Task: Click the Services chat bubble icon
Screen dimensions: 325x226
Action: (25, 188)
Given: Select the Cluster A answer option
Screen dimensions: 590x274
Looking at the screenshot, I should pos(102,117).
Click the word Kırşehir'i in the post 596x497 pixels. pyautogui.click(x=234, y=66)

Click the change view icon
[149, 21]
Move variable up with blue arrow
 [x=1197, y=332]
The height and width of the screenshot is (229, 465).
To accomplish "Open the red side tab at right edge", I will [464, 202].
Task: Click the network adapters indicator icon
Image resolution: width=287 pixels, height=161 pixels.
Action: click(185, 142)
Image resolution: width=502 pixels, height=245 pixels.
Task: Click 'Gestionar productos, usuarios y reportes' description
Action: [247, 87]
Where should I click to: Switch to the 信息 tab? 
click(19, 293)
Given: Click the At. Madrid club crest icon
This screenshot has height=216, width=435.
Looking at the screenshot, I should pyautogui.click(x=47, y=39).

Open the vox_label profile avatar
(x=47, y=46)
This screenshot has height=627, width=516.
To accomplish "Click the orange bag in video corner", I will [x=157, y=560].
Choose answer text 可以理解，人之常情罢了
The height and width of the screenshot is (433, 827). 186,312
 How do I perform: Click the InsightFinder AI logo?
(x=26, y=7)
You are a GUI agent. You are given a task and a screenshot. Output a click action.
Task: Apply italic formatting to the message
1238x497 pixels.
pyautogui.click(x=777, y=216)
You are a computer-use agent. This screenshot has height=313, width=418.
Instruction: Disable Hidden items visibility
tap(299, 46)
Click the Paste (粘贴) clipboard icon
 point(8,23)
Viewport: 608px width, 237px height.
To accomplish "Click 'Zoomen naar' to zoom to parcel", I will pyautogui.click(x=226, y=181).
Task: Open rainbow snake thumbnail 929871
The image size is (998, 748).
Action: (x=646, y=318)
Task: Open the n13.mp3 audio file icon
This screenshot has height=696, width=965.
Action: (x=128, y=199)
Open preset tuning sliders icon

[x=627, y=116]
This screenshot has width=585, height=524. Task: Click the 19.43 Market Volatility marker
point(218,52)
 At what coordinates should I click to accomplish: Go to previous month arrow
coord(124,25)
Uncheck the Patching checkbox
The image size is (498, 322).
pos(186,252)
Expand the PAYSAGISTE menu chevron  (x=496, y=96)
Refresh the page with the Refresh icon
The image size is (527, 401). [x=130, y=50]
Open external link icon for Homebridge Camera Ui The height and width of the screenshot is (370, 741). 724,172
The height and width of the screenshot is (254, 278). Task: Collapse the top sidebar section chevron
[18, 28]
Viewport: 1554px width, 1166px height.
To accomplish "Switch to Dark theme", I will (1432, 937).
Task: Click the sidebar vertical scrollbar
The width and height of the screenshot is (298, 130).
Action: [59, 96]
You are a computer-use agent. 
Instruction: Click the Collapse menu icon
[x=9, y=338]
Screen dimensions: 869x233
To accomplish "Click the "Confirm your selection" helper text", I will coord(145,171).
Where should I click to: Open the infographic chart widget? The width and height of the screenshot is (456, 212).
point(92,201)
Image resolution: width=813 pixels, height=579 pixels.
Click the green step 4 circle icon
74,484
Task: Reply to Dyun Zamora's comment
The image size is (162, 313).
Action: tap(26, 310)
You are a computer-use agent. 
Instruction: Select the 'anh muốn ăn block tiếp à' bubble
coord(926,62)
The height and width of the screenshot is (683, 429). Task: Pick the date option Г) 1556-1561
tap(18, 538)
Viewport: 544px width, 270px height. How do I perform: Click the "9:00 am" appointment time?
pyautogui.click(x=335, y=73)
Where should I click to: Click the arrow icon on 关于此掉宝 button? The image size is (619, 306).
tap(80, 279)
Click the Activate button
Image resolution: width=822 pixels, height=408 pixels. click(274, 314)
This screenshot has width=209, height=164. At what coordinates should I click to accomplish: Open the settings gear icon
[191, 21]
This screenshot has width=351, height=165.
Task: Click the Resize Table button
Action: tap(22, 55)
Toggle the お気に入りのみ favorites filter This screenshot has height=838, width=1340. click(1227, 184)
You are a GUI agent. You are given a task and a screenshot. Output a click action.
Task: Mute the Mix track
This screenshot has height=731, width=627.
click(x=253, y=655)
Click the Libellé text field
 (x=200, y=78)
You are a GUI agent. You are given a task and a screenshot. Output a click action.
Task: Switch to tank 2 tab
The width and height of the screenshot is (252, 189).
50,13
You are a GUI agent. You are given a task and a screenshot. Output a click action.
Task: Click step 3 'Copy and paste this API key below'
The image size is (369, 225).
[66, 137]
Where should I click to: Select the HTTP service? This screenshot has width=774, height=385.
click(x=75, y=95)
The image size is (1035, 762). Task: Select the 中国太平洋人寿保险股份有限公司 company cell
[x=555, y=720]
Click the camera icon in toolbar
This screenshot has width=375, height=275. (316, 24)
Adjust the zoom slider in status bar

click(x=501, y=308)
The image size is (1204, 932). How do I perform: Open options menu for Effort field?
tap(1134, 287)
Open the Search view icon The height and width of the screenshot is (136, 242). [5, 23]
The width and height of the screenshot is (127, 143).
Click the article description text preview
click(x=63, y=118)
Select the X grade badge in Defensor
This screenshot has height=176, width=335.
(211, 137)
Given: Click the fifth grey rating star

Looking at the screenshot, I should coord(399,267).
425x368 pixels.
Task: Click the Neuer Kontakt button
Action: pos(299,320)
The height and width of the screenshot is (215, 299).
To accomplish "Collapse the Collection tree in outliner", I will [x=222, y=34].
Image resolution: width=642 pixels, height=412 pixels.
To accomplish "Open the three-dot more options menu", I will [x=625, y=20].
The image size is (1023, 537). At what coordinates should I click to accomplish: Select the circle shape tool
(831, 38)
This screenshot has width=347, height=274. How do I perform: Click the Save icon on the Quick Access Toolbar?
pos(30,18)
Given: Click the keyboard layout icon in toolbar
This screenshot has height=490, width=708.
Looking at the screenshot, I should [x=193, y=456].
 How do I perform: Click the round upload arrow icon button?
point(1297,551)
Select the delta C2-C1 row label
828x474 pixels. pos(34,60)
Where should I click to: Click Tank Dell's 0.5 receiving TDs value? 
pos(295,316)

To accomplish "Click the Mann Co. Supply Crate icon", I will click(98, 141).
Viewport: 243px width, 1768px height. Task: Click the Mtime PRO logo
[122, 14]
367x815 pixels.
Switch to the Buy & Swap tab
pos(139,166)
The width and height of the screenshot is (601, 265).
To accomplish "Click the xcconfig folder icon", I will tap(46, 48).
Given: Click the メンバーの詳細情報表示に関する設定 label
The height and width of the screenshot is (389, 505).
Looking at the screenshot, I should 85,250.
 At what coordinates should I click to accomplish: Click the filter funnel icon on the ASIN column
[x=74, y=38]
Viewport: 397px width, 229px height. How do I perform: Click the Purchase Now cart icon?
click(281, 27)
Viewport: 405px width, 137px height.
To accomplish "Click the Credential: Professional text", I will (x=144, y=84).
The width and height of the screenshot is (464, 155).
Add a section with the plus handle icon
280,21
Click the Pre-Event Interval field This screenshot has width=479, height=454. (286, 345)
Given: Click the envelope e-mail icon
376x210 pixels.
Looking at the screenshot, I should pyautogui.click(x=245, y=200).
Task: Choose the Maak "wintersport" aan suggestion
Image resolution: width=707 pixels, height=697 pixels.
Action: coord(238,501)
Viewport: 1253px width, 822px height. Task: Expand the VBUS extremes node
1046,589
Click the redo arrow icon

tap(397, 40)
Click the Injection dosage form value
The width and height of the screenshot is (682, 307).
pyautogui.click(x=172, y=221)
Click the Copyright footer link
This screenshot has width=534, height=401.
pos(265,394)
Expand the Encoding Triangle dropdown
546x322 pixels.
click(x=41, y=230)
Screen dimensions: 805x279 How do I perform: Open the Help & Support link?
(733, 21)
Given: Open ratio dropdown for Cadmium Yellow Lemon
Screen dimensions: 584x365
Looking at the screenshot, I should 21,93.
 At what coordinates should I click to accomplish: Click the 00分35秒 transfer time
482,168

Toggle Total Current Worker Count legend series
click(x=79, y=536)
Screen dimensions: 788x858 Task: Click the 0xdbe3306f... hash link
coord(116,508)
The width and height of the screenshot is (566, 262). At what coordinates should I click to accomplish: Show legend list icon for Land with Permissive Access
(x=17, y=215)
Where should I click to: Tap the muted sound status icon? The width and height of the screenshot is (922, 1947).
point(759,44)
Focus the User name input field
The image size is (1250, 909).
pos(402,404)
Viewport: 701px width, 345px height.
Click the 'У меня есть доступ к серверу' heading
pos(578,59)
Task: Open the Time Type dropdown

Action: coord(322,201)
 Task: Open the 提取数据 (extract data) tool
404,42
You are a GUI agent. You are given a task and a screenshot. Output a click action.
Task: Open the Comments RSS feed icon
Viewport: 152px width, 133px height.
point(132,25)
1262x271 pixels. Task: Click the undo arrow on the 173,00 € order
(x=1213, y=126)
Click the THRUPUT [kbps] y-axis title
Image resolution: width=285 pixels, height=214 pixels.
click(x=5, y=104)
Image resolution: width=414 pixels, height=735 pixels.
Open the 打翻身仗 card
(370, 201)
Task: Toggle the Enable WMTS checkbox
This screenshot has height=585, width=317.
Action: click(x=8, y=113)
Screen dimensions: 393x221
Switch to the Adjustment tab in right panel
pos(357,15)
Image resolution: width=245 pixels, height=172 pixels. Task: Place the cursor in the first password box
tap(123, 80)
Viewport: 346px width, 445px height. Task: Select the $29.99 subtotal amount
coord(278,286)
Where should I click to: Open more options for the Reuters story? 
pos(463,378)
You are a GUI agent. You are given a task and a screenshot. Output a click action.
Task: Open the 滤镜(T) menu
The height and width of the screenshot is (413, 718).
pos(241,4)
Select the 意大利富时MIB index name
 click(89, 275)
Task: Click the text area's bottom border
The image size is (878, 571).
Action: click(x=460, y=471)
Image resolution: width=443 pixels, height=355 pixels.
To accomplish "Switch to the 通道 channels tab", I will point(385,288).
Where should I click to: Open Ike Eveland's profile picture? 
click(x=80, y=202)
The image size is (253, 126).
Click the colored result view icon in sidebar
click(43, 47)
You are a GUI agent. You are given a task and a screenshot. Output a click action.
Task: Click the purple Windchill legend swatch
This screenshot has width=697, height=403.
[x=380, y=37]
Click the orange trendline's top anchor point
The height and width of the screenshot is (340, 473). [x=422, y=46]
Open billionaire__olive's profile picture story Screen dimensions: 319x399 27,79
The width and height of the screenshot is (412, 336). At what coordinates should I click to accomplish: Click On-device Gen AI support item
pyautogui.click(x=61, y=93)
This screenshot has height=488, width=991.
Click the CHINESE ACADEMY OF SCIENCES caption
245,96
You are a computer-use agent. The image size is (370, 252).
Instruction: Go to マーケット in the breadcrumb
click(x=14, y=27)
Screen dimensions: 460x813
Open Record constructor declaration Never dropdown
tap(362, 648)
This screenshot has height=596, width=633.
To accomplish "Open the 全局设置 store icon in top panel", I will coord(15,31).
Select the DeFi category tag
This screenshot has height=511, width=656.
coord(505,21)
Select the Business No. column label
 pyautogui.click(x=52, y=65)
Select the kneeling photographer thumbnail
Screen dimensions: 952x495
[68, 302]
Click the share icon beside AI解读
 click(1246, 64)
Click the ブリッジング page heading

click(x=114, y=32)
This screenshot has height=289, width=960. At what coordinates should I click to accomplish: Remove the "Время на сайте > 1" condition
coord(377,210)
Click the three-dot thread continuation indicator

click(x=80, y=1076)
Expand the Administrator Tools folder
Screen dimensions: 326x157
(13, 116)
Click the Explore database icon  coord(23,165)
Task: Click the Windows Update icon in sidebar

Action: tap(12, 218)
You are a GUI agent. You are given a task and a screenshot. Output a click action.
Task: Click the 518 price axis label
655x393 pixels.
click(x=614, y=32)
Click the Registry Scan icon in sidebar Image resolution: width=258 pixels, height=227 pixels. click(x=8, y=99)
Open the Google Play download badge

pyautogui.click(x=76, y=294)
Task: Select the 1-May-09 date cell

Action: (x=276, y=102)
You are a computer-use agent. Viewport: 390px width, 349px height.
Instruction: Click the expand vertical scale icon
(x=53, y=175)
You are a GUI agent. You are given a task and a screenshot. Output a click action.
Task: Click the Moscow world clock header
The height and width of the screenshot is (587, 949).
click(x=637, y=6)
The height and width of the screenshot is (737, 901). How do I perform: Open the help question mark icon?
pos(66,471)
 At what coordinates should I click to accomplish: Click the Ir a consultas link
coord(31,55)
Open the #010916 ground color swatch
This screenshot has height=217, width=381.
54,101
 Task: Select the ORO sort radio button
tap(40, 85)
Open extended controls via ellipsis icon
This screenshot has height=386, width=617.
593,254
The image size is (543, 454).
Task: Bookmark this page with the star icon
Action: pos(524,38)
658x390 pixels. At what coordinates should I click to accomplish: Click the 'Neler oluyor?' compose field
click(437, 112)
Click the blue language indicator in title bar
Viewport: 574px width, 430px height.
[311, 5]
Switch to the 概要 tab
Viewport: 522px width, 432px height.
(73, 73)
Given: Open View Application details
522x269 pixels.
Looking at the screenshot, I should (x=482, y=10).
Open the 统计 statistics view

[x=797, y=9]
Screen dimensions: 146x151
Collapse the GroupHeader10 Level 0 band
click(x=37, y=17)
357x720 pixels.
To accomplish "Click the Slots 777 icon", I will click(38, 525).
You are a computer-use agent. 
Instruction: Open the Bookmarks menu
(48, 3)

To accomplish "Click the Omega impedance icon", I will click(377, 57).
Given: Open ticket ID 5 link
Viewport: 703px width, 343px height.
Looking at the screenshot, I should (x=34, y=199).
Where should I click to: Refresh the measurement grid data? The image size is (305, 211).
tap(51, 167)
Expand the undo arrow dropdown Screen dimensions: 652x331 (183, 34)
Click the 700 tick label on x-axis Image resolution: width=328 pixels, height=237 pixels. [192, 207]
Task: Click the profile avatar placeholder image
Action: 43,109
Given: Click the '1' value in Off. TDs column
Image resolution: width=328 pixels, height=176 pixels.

▶ Work instructions
All lines above from the one containing "Viewport: 608px width, 237px height." to the one containing "Task: Open the n13.mp3 audio file icon" must be repeated exactly, both lines included, and no others.

▶ Output of the task
Viewport: 608px width, 237px height.
To accomplish "Click 'Zoomen naar' to zoom to parcel", I will pyautogui.click(x=226, y=181).
Task: Open rainbow snake thumbnail 929871
The image size is (998, 748).
Action: (x=646, y=318)
Task: Open the n13.mp3 audio file icon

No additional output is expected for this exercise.